Note that Barracuda requires free registration. Besides the RBLs, we've also assigned higher-than-default scores to Bayesian filters, a moderately high score to SPF_FAIL, and a score of 0 to SPF_PASS and SPF_NEUTRAL. With regards to Bayesian filters, for training we simply use the default autolearn settings. This causes the Bayesian system to learn high-scoring mail as spam and low-scoring mail as ham. Now, if you have root access to your cPanel server, let's tweak a few settings in WHM. It's extremely important to use a caching nameserver for DNS blocklists to work properly. Most public DNS servers quickly get blocked due to excessive queries. From within WHM, navigate to Nameserver Selection. BIND is an excellent choice and may already be selected and working. Once BIND is working, navigate to Resolver Configuration. Enter the public IP address of your server as the Primary Resolver and complete the wizard. It may be worth it to note that we observed unexpected results when using 127.0.0.1. Now, navigate to Exim Configuration Manager. You may wish to configure SpamAssassin™ reject spam score threshold. The advantage of setting this to a low number like 15 is that the sender will know that the mail has not arrived. It's theoretically possible a spammer could clean their database by removing email addresses that bounce. The advantage of setting this to a high number like 100 is that the user can manage their spam in the way that they require. As for our preference, by default we reject spam with a score greater than 100. This delivers most spam to the user (with the subject tagged ***SPAM***) and allows the user to configure filtering in their email client or their own cPanel account. Mango has configured his personal cPanel account to assign a score of 100 to the above RBLs so that he rejects spam, for his account only. We typically turn off RBLs from within Exim as we prefer to configure them within SpamAssassin. This allows you to have special configuration for individual cPanel accounts. If your server is powerful enough, we recommend setting SpamAssassin™: message size threshold to scan to a high number like 1024. Finally, we recommend that you SSH into your server as root and run sa-update to be sure you have the latest spam detection rules. Here are our statistics from the month of May 2013 for mail sent to Mango's personal email address (before he started rejecting spam).

Ham vs.
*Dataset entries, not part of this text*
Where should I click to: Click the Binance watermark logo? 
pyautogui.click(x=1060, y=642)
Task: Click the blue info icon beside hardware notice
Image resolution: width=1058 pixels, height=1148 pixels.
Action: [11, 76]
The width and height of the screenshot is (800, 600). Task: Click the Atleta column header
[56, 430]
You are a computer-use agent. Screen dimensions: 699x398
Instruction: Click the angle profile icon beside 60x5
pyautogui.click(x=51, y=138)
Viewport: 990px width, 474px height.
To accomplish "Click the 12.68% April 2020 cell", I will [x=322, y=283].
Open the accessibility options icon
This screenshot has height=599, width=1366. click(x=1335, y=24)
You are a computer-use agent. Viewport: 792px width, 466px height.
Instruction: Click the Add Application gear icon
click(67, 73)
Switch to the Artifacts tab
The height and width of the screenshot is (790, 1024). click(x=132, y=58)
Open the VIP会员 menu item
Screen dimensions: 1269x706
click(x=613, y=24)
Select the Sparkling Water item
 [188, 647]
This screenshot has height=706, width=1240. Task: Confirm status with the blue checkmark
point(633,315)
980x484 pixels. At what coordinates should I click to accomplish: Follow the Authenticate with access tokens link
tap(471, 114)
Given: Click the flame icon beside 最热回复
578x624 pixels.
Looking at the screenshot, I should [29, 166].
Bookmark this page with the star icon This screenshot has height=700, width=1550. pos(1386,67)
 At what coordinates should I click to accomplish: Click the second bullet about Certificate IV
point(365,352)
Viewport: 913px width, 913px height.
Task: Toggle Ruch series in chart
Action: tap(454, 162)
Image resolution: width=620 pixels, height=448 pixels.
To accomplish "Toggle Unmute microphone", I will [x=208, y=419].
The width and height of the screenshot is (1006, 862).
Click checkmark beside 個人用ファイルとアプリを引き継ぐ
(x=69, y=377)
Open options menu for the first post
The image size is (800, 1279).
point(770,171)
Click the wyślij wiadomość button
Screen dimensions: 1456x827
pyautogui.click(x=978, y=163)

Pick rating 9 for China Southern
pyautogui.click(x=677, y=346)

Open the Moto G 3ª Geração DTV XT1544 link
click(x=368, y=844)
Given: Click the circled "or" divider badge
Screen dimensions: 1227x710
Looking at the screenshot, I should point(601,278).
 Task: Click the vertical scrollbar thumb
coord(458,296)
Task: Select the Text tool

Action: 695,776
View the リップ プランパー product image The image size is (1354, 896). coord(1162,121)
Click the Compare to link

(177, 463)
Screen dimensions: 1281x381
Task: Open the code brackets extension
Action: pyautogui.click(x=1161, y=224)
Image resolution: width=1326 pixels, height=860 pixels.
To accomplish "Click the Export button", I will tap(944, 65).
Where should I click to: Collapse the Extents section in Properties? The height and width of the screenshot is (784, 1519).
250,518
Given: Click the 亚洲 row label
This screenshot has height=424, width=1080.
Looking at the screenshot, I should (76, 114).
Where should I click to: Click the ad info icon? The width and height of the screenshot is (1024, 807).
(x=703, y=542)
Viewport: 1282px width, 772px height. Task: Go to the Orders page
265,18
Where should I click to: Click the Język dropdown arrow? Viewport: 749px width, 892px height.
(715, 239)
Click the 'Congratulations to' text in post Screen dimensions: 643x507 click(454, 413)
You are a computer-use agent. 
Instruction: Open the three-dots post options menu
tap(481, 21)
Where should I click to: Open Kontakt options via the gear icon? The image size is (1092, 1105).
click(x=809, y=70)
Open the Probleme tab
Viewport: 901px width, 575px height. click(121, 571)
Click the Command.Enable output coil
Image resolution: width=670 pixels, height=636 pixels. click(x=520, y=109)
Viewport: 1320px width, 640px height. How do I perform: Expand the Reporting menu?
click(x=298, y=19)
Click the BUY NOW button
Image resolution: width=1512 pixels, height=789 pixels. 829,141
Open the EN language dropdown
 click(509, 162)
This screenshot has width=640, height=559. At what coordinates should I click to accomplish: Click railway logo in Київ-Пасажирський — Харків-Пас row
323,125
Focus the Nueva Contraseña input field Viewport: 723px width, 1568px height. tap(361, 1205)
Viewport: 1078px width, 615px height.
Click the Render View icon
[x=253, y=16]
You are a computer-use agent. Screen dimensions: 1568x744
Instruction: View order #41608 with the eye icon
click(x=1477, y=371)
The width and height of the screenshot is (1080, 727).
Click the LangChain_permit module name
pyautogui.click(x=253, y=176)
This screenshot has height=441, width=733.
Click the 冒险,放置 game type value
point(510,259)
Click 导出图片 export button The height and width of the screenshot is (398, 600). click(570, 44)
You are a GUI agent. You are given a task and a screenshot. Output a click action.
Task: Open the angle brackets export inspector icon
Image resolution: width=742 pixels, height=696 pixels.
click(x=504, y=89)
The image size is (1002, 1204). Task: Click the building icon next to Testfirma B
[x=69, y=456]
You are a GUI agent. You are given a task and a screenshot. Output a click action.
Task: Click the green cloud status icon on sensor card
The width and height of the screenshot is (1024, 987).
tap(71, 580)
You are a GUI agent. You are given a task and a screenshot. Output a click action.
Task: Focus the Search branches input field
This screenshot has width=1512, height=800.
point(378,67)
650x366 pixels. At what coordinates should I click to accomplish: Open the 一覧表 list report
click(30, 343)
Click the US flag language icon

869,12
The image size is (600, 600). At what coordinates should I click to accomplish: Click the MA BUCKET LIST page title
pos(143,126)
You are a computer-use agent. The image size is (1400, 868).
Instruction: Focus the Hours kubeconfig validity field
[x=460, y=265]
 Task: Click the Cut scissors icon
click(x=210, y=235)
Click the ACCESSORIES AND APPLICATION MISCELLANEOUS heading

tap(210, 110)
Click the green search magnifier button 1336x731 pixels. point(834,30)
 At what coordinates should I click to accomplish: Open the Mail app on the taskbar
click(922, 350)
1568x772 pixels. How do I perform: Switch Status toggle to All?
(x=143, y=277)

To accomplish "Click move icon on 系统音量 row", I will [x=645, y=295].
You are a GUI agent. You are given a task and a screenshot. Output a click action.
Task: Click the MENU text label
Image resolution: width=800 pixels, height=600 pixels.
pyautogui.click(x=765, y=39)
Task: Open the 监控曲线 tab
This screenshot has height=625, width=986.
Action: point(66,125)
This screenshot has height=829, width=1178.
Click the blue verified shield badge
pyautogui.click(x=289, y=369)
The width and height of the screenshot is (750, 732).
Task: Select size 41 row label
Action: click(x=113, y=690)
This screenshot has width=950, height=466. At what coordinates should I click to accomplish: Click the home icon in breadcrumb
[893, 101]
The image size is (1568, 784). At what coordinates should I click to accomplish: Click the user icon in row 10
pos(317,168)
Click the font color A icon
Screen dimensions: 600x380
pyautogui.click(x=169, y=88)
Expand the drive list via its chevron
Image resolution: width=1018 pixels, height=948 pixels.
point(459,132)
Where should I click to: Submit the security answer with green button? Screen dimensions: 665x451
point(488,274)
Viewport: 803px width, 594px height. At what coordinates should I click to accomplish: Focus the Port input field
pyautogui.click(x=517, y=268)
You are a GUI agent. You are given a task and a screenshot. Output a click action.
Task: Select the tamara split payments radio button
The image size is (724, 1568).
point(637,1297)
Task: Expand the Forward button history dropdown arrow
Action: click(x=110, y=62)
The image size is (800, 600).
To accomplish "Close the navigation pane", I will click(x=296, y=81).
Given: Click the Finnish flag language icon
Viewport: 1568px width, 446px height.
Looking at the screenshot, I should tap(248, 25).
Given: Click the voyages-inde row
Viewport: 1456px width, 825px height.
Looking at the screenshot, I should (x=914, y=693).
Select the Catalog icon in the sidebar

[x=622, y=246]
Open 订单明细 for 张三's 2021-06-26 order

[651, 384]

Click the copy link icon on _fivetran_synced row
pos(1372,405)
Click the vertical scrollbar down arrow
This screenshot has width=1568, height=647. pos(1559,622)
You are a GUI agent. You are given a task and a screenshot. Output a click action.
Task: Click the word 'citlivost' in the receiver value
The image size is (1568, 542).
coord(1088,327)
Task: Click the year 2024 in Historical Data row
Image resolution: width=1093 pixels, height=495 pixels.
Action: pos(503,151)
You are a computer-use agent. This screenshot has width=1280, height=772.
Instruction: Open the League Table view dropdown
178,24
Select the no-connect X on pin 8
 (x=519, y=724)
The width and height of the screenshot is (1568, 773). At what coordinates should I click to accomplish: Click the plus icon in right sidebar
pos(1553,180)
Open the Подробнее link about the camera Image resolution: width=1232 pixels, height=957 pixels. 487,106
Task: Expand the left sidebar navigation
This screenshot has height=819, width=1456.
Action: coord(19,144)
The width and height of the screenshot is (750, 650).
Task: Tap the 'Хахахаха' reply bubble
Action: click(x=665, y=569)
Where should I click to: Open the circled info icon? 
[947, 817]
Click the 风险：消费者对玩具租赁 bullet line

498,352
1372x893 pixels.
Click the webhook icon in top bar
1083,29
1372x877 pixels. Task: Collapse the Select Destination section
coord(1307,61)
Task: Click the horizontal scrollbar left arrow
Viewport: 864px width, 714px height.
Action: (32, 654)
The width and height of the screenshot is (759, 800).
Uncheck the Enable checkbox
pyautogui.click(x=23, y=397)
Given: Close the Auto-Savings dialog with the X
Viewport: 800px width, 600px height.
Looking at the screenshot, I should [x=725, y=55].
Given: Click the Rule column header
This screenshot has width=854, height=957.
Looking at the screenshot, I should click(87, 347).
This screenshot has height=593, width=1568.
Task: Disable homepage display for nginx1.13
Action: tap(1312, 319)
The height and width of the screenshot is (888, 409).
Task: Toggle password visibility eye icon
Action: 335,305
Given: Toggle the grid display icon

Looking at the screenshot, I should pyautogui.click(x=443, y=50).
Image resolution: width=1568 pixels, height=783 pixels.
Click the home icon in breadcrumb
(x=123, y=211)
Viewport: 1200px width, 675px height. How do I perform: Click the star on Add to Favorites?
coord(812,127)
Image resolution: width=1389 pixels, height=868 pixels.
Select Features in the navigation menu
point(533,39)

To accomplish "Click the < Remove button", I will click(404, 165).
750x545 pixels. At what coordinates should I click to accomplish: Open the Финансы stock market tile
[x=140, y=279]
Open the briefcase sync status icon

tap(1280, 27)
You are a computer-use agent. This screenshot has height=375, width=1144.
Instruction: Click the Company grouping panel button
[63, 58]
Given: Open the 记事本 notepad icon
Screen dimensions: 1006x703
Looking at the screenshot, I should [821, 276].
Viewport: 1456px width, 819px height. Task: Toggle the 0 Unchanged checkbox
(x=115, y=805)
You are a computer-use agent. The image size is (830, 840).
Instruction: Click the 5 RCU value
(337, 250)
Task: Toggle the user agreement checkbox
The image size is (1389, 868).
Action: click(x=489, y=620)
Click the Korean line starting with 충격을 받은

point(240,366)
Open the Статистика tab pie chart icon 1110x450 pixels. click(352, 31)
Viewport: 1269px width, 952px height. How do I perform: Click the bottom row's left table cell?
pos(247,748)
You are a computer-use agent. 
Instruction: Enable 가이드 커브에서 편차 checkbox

Spam

324
legitimate mail
1,478
spam mail
 

Blocklist Performance

Highest and Lowest Scores

3
highest legitimate score
-6.9
lowest legitimate score
88.1
highest spam score
5.2
lowest spam score
 

Blocklists vs Other Rules

Accuracy

3
false
negatives
99.8%
correctly tagged
0
false
positives
Tyler
October 2, 2014
With this config, what threshold are most of your users set on? 5?
Mango
October 2, 2014
We lowered it to 4.5.
Jessica
April 12, 2015
If we place these options into ~/.spamassassin/user_prefs will they be overwritten when cPanel auto-updates/restarts, or when the SpamAssassin preferences are re-saved via cPanel?
Jessica
April 12, 2015
Never mind -- just tried placing the rules in there and re-visited the SpamAssassin settings in cPanel, and see that they are all listed in the fields there, so they won't be deleted when the settings are saved. Awesome!